Task>
Leaving out every picture, copy the lines of the material below exactly, from the line containing "This screenshot has width=800, height=627." through the line containing "Click the ALTR integration tile".

Task input>
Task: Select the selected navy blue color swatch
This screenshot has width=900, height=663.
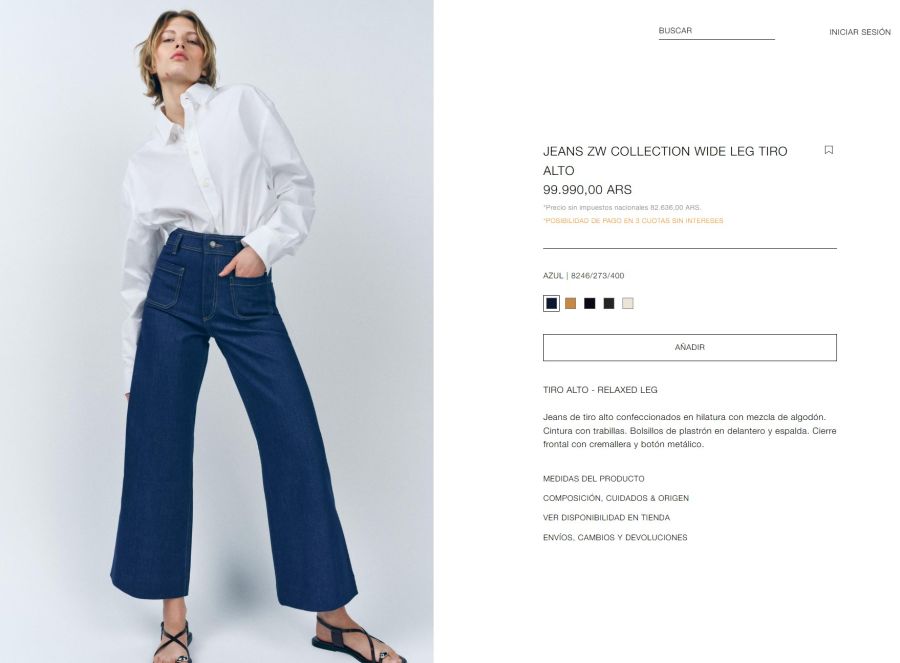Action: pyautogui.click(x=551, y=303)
...
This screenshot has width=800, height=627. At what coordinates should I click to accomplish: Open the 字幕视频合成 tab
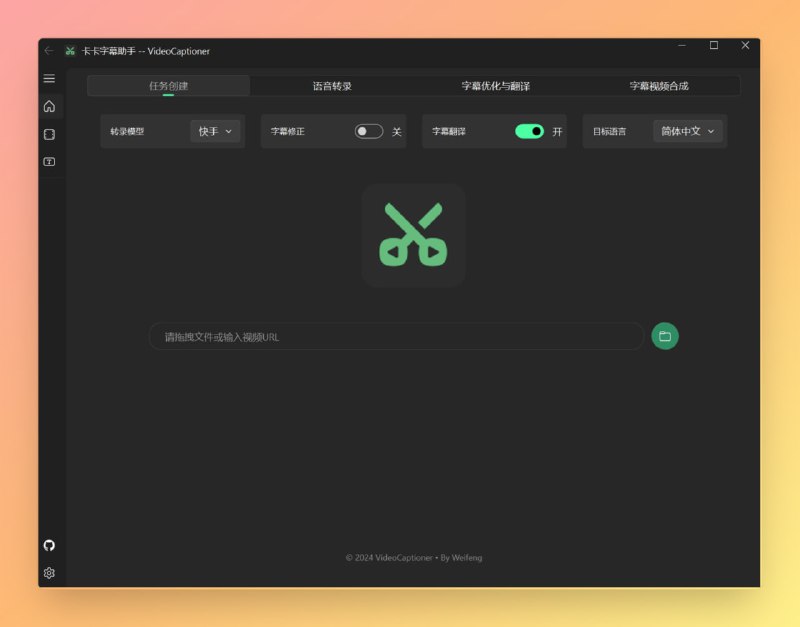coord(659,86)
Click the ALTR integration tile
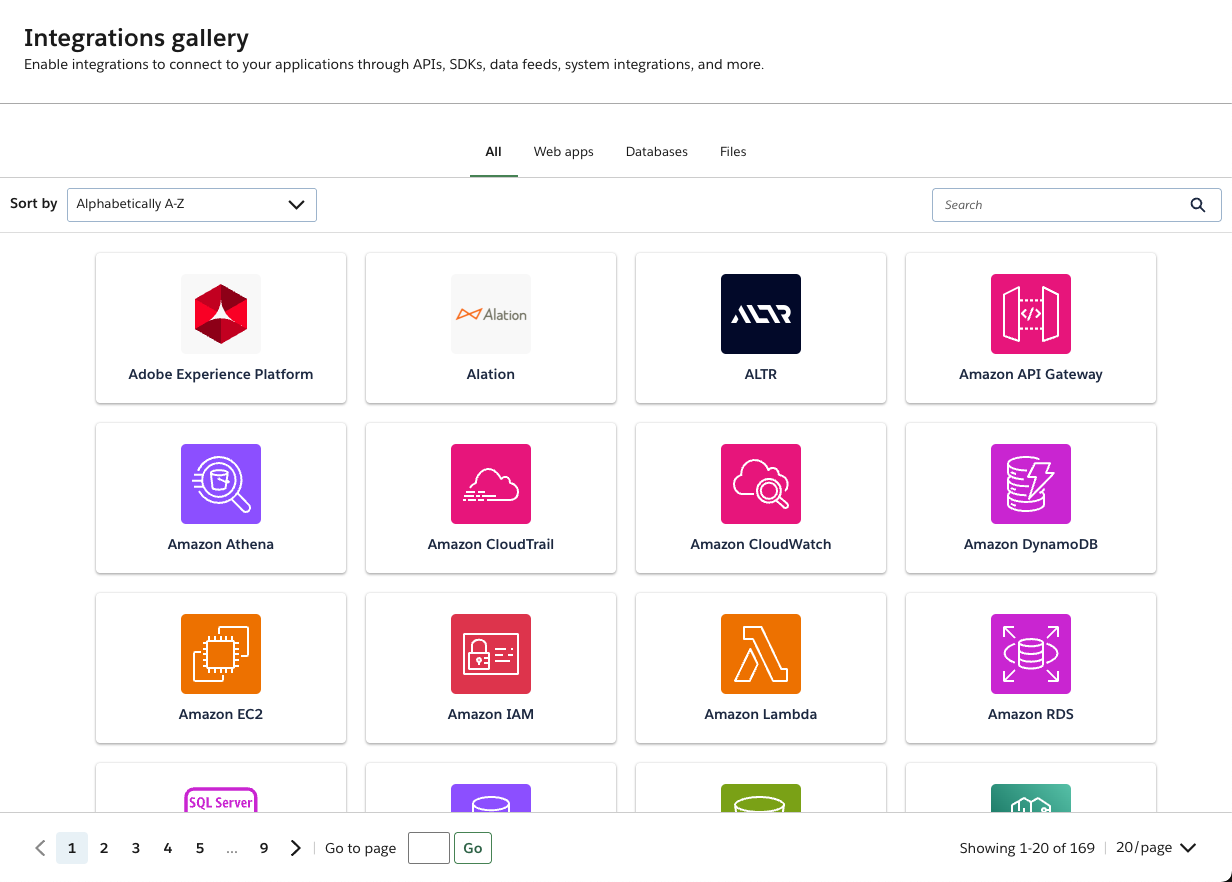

Exercise answer>
This screenshot has width=800, height=627. At what coordinates should I click to accomplish: Open the 字幕视频合成 tab
coord(659,86)
Click the ALTR integration tile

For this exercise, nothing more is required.